DATASET RECORDS →

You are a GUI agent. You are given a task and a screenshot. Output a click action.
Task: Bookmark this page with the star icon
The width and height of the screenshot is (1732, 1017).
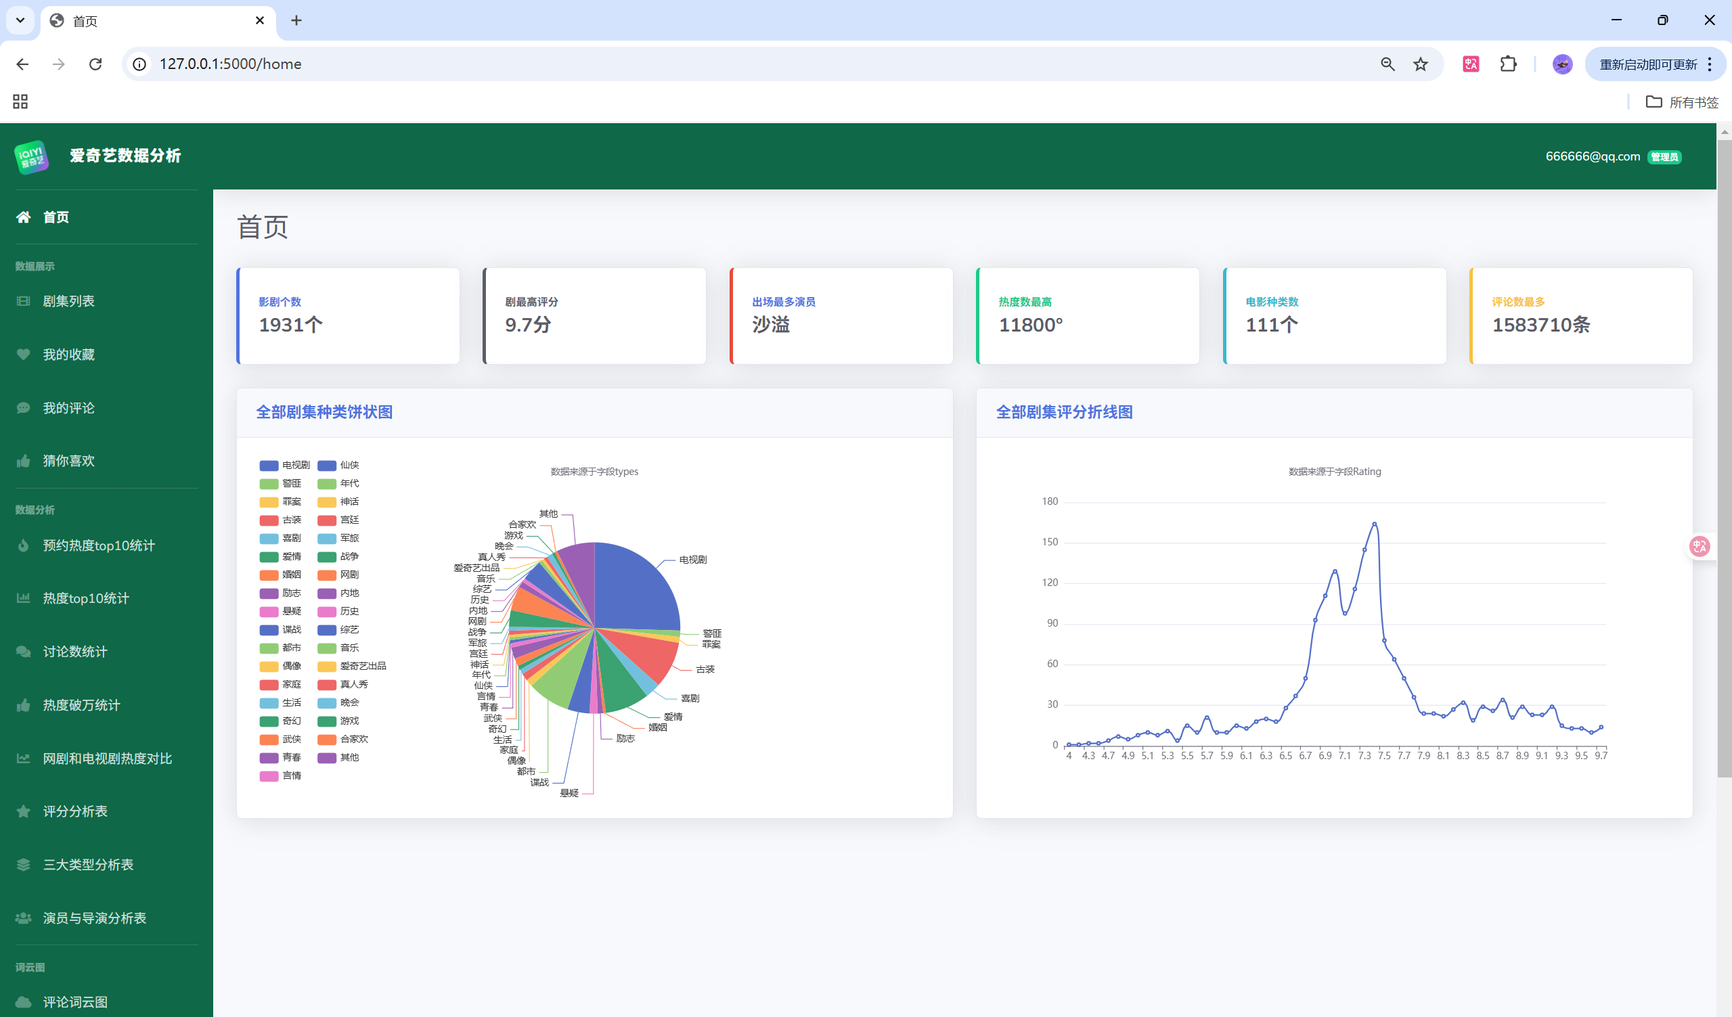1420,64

* * *

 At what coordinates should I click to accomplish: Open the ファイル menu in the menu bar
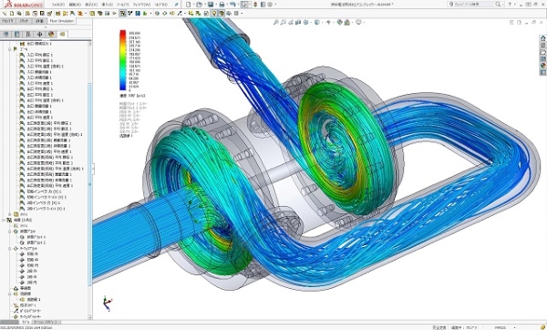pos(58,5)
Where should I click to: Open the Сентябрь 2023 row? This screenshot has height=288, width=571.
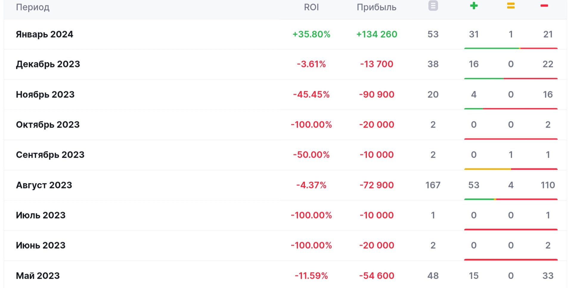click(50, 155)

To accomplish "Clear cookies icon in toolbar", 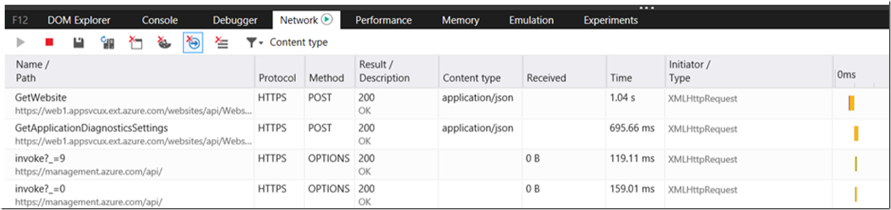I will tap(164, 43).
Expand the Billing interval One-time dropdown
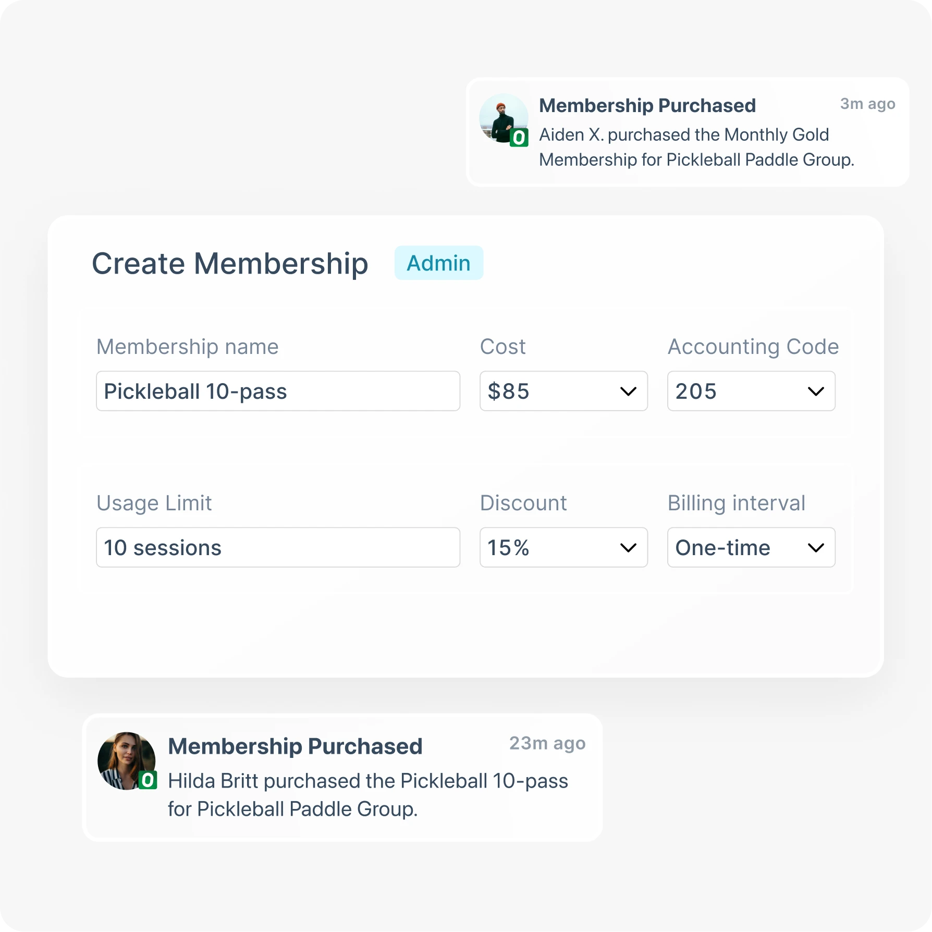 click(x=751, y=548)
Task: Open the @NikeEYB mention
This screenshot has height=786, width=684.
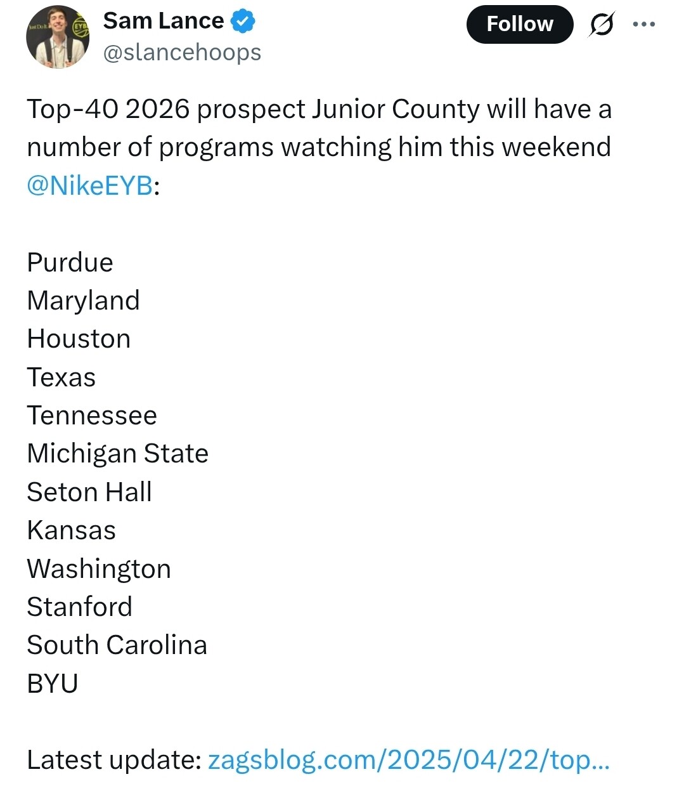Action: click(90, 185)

SET TASK →
Output the stretch of the listing from the line containing "Task: Open the @NikeEYB mention" through the line containing "Action: click(90, 185)", copying each line exactly, with the picture left out.

EXERCISE RESPONSE →
Task: Open the @NikeEYB mention
This screenshot has height=786, width=684.
Action: click(90, 185)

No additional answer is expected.